* Textabschnitt:
--------------------

Fehmarn. Gemeinsam gegen die Flutschäden: Auf Fehmarn packen 250 Camper mit an. Auch an der Lübecker Bucht tut sich was – vor allem in Grömitz.
Die Jahrhundertflut Ende Oktober 2023 hat an vielen Ostseeorten in Schleswig-Holstein Strände, die Infrastruktur und viel Natur zerstört. Die Schäden an der Ostsee durch die Sturmflut summieren sich geschätzt auf 200 Millionen Euro. Die Aufräumarbeiten waren an vielen Orten sofort danach gestartet.
Im Ahoi Camp auf Fehmarn hat das Wasser ebenfalls schwere Schäden verursacht. Am vergangenen Wochenende haben sich 250 Camperinnen und Camper aus dem gesamten Bundesgebiet dort zu einer Bepflanzungsaktion getroffen.
Fehmarn an der Ostsee: Camper aus ganz Deutschland halfen bei Anpflanzungen mit
Zwei Tage lang packten Freiwillige mit an, damit der beliebte Campingplatz pünktlich zur Saison wieder hergerichtet ist. So wie Dauercamper Petra und Volker Münch aus Hasloh: „Wir sind die Einzigen, die schon seit 1968 auf dem Platz sind. Sturmfluten haben wir in der Zeit immer wieder erlebt. Unseren ersten Stellplatz hatten wir da, wo jetzt das Meer ist. Natürlich sind wir immer dabei, wenn Hilfe gebraucht wird.“
Jan Schulte-Hötte kam mit Sohn Noah aus Hamburg zum Helfen: „Auf den Fotos aus dem Herbst sahen die Schäden schon sehr krass aus. Da haben wir gedacht, wir müssen helfen, auch um den Kindern Vorbild zu sein. Und wir selbst haben sogar auch was davon – wir kommen im Sommer auch wieder her zum Campen.“
Campingplatz auf Fehmarn: 800 Meter langer Strandwall wurde fast komplett zerstört
Im Oktober hat es den bei Wassersportlern beliebten Campingplatz im Nordwesten der Insel in Altenteil heftig getroffen, wie so viele andere Campingplätze und Ostsee-Orte auch. „Die Gebäude blieben zwar unbeschädigt, aber vor allem der schützende, rund 800 Meter lange Strandwall wurde nahezu komplett zerstört“, sagt Markus Wolff aus der Geschäftsführung des Ahoi Camps.

--------------------

* Daten:

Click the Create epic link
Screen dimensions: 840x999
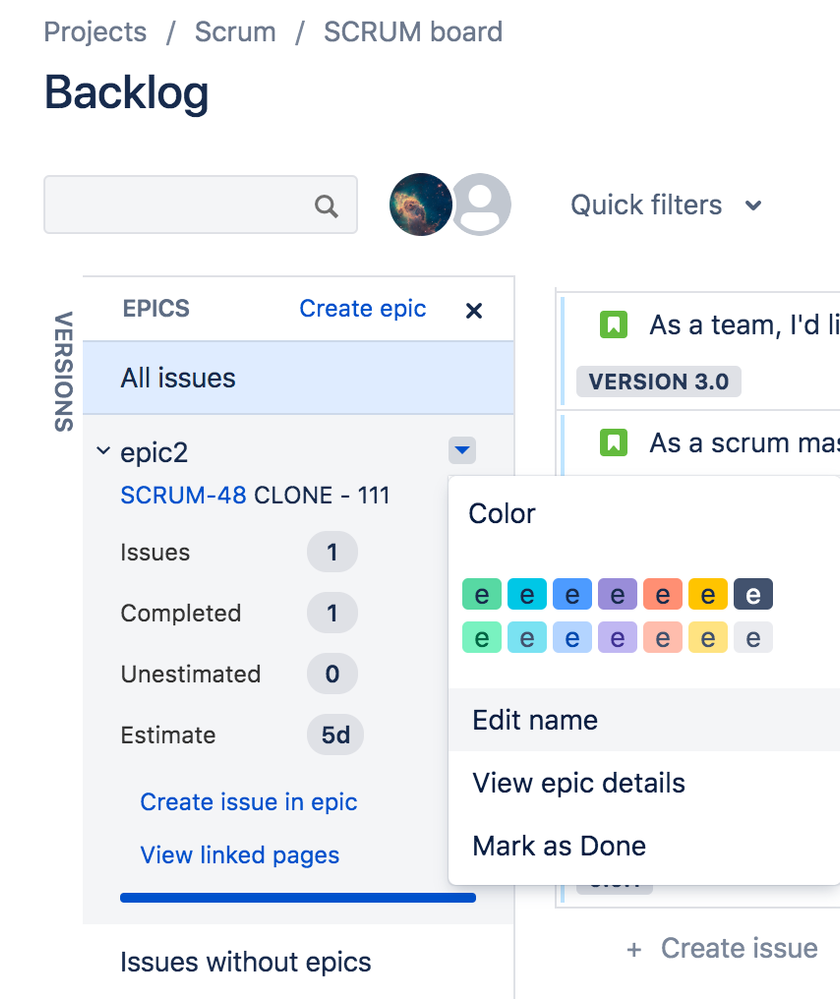[x=363, y=308]
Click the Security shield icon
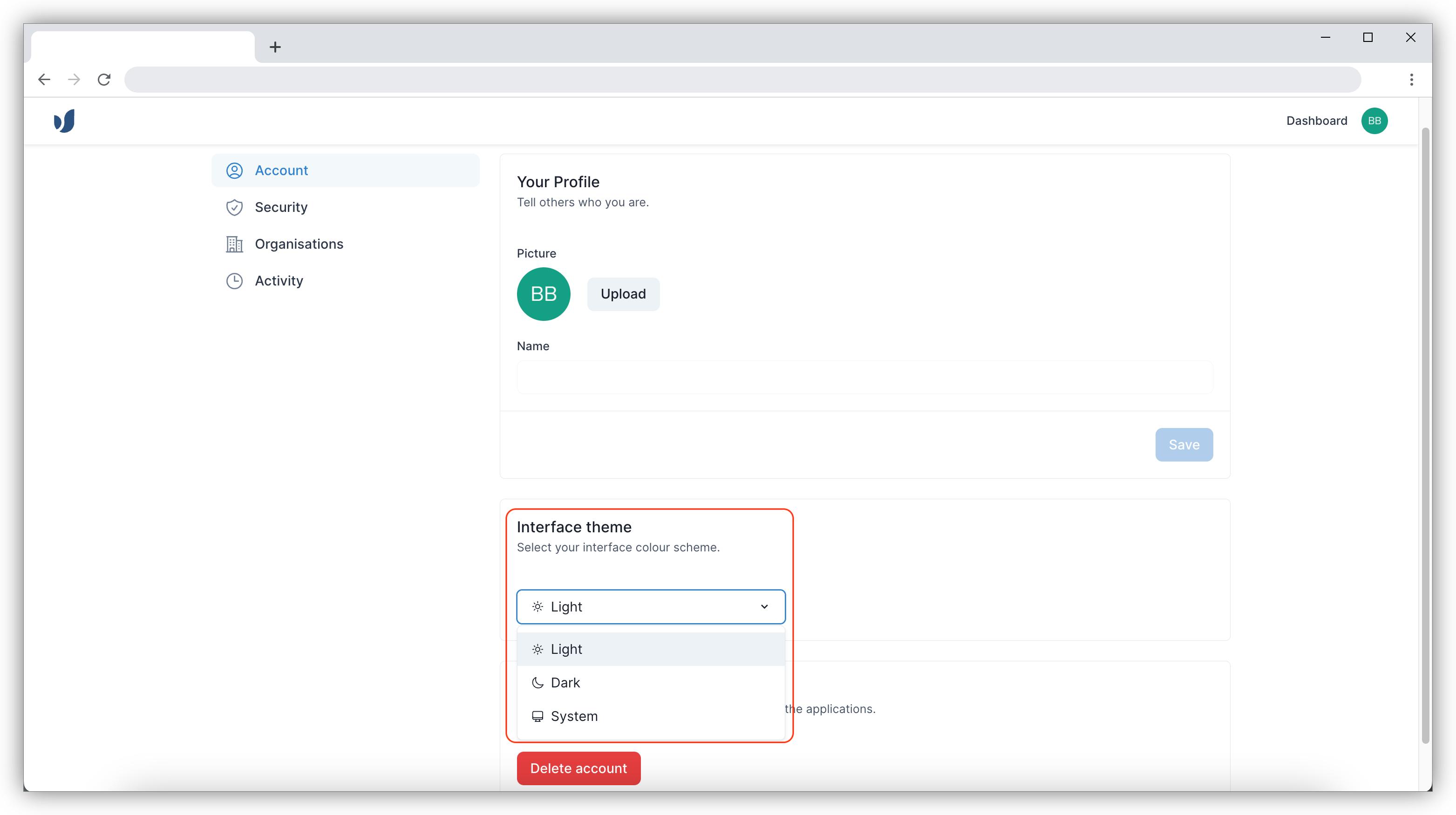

--------------------

Setze bitte den Artikel über die Sturmflutschäden im Ahoi Camp auf Fehmarn im Anschluss an seinen letzten Satz fort.

* Ergebnis:
In einem Kraftakt ist in den vergangenen Wochen ein neuer entstanden.
Auf dem Strandwall wurden zunächst Jutenetze verlegt. In diese haben die Helfer anschließend 4000 heimische Pflanzen (Strandhafer und Strandrogen) per Hand eingearbeitet. Das von der Flut über den gesamten Platz verteilte Seegras wurde ebenfalls wieder mit eingearbeitet. So soll der Strandwall möglichst schnell an Festigkeit gewinnen.
Fehmarn: Für den Dünenschutz zahlen Camper nun 1,50 Euro zusätzlich pro Nacht
Michael Reiffen vom Ahoi Camp: „Vorgezogene Pflanzen einzusetzen ist natürlich teurer, als sie zu säen. Aber wir kaufen in diesem Fall nicht nur Pflanzen, sondern vor allem Zeit auf dem Weg zu einem natürlichen Schutz vor Sturmfluten und Landverlust.“
Finanziert werden diese Pflanzen auch aus dem Projekt „Deine Düne“: Pro Nacht und Stellplatz auf dem Ahoi Camp Fehmarn gehen künftig zusätzlich 1,50 Euro in den Dünenschutz. Denn: „Schäden einer Sturmflut sind nicht versicherbar.“
Dünen sind wichtig, um die Küstenlinien vor Erosion zu schützen, indem sie als natürliche Barriere dienen. Sie können außerdem dazu beitragen, den Strand vor Sturmfluten und Überschwemmungen zu schützen. Michael Reiffen: „Stürme und Fluten wird es natürlich immer wieder geben. Durch unsere Maßnahmen versuchen wir aber, künftig maximal gut gewappnet zu sein.“
Ahoi Camp auf Fehmarn: Alle 377 Stellplätze sind nutzbar, Saisonstart am 28. März
Die weiteste Anreise hatten Daniela und Jörg Förg, die für die Hilfsaktion extra aus Bad Kissingen nach Fehmarn gekommen waren. „Wir sind überwältigt von dieser Bereitschaft, uns zu helfen“, sagt Johannes Vieten, Co-Geschäftsführer vom Ahoi Camp Fehmarn.
„Der Zuspruch zeigt einmal mehr, was für eine große Bedeutung unser Platz für viele Gäste besitzt und wie stark sie mit ihm verbunden sind. Wir können gar nicht oft genug sagen: vielen Dank allen, die hier ein ganzes Wochenende mit angepackt haben!“
Alle rund 377 Stellplätze sind nutzbar, und die Saison kann wie geplant am 28. März beginnen.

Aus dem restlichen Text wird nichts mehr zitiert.